Ukuran diameter jam ini adalah 80 cm, dengan denah dasar 13x4 meter sedangkan tingginya 26 meter. Pembangunan Jam Gadang konon menghabiskan total biaya pembangunan 3.000 Gulden ini, akhirnya menjadi landmark atau lambang dari kota Bukittinggi.
Ada keunikan dari angka-angka romawi pada Jam Gadang ini. Bila penulisan huruf romawi biasanya pada angka enam adalah VI, angka tujuh adalah VII dan angka delapan adalah VIII, maka pada angka empat adalah IIII. Entah mengapa angka empat tak dilambangkan dengan IV. Tidak disengaja atau agar bisa membedakan dengan angka enam yang berupa VI? Entahlah.
”Kabarnya ada korban saat pendirian jam ini. Angka empat yang dibuat dalam bentuk angka satu romawi yang berderet dimaksudkan untuk jumlah tumbal itu,” jelas Iben, seorang pemandu yang juga berdarah Sumatera Barat. Agak sumir juga keterangan itu, karena bukankah jam itu sudah dibuat dari negeri Paman Sam sana, sedangkan korban atau tumbal baru terjadi setelah pendirian Jam Gadangnya?

Beragam Lokasi Wisata
Beberapa tempat yang menarik di kota Bukittinggi ini adalah salah satunya benteng tertua adalah Benteng Vort de Kock. Benteng tertua ini memang sudah banyak mengalami renovasi, namun sangat bersejarah dalam perjuangan bangsa.
Tak jauh dari Bukittinggi, sekitar 25 kilometer jaraknya, di Padang Panjang ada Lembah Anai yang biasa dijadikan para pengunjung sebagai tempat untuk berwisata karena air terjun dan sungai di bawah air terjun yang sangat sejuk dan biasa dinikmati orang yang berlintasan di jalan raya yang jaraknya tak jauh dari Lembah Anai.

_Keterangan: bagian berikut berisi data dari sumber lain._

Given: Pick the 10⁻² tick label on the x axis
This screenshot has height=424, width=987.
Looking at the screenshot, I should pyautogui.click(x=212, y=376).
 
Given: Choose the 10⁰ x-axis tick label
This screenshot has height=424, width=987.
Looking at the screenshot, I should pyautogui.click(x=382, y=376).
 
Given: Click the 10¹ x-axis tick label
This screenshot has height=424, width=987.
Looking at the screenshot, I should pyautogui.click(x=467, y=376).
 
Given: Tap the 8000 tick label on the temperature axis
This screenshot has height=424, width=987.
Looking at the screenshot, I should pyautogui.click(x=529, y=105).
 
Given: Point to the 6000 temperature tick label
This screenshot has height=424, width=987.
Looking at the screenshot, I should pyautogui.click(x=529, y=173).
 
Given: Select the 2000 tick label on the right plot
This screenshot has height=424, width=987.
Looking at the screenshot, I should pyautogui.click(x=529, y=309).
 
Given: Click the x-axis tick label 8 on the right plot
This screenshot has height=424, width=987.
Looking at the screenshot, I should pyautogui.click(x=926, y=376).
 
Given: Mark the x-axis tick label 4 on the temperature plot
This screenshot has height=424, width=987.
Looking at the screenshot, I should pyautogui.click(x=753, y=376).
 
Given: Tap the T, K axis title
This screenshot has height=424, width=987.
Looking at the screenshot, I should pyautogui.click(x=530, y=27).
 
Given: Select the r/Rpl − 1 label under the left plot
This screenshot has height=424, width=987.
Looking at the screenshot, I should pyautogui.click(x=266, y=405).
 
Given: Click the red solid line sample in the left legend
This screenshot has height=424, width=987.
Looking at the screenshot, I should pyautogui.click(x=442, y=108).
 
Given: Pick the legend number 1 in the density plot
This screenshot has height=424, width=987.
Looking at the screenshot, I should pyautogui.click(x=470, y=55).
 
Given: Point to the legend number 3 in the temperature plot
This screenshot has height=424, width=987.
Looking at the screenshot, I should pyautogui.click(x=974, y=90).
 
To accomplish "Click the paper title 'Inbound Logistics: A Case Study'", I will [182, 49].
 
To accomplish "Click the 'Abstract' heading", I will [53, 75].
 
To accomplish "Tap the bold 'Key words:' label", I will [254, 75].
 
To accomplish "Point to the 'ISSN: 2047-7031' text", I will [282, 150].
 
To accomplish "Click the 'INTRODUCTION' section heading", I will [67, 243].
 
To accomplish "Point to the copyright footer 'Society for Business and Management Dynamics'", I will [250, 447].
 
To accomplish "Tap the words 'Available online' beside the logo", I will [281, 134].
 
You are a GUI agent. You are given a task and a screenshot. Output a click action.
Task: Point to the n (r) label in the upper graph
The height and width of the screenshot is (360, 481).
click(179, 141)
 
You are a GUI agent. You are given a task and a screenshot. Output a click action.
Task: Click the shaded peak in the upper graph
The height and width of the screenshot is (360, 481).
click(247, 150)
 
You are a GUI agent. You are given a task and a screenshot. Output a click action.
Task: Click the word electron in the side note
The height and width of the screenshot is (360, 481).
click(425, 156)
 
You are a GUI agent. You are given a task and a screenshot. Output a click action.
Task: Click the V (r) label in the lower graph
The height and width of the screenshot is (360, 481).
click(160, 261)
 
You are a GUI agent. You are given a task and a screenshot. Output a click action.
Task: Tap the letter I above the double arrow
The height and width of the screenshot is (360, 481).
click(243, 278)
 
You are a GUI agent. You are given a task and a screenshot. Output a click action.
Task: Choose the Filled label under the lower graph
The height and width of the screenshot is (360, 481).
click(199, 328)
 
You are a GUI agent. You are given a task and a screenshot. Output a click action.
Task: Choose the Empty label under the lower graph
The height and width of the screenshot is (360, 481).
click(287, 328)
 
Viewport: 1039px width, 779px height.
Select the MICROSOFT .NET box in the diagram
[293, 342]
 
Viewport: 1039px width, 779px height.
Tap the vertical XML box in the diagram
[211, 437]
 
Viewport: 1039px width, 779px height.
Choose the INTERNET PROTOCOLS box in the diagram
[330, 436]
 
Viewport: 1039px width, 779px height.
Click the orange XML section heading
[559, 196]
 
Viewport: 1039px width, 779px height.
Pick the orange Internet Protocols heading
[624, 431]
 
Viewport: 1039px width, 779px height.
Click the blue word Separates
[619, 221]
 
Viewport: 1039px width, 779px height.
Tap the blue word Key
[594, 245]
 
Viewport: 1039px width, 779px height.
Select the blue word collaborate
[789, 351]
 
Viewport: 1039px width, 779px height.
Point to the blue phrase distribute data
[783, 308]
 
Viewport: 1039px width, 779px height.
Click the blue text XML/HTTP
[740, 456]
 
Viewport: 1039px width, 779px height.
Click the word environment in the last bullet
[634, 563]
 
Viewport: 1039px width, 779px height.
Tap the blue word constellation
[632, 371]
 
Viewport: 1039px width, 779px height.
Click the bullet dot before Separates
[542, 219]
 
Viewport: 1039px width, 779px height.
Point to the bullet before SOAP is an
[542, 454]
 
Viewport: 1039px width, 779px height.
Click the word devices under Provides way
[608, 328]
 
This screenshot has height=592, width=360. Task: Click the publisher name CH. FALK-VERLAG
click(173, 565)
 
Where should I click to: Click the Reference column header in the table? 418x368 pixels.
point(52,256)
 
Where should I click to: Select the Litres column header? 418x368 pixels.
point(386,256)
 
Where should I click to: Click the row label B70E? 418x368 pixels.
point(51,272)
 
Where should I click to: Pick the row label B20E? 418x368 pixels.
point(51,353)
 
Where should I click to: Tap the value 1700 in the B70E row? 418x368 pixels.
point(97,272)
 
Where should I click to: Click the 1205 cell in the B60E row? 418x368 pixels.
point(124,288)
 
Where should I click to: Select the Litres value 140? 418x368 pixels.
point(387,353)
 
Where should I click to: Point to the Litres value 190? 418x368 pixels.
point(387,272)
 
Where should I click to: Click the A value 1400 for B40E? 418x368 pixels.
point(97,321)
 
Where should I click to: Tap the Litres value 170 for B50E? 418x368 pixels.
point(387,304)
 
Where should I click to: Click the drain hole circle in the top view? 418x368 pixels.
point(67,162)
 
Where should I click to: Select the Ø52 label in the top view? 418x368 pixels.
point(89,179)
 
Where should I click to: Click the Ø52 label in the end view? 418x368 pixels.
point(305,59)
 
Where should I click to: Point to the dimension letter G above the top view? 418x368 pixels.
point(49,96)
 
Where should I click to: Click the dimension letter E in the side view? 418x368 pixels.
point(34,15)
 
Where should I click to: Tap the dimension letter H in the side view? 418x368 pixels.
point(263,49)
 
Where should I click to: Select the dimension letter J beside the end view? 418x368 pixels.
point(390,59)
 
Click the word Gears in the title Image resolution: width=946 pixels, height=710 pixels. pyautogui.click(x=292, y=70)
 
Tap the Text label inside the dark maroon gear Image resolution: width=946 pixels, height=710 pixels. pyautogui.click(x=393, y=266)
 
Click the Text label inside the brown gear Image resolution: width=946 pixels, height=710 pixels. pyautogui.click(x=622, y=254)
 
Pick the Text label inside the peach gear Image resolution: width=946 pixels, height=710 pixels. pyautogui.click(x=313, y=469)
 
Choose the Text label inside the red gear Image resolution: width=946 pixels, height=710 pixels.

Dari Jalan Raya Ngarai Sihanok tadi bisa ke arah Danau Maninjau maupun ke Koto Gadang. Keindahan Danau Maninjau memang dapat menarik perhatian para pengunjung, asalkan kelestarian alamnya bisa diperhatikan baik masyarakat dan pemerintah, keindahan danau ini bisa jadi penarik buat kota Bukittinggi yang perlu didukung dengan promosi wisata.
Di sana juga ada istana Paguruyung yang bersejarah terutama bagi masyarakat Padang. Tempat itu mengingatkan kita pada Raja Johan Iskandar (1851) yang mempunyai sembilan orang anak perempuan.
Cukup banyak lokasi wisata yang menarik untuk dikunjungi dan semuanya mengandung sejarah tersendiri. Tak cukup sehari dua hari menyusuri semua tempat tersebut. Dan yang mengesankan adalah semua lokasi wisata ini dibalut dengan keindahan alam khas yang tak bisa dijumpa di daerah lain.
Kalau setiap kabupaten yang ada di provinsi Sumatera Barat dan beribukotakan Padang ini bisa mempercantik diri, alamnya pasti akan mengundang baik turis lokal maupun internasional. Onde mande, rancak bana, itu juga ungkapan yang keluar setiap para pengunjung yang singgah ke sana.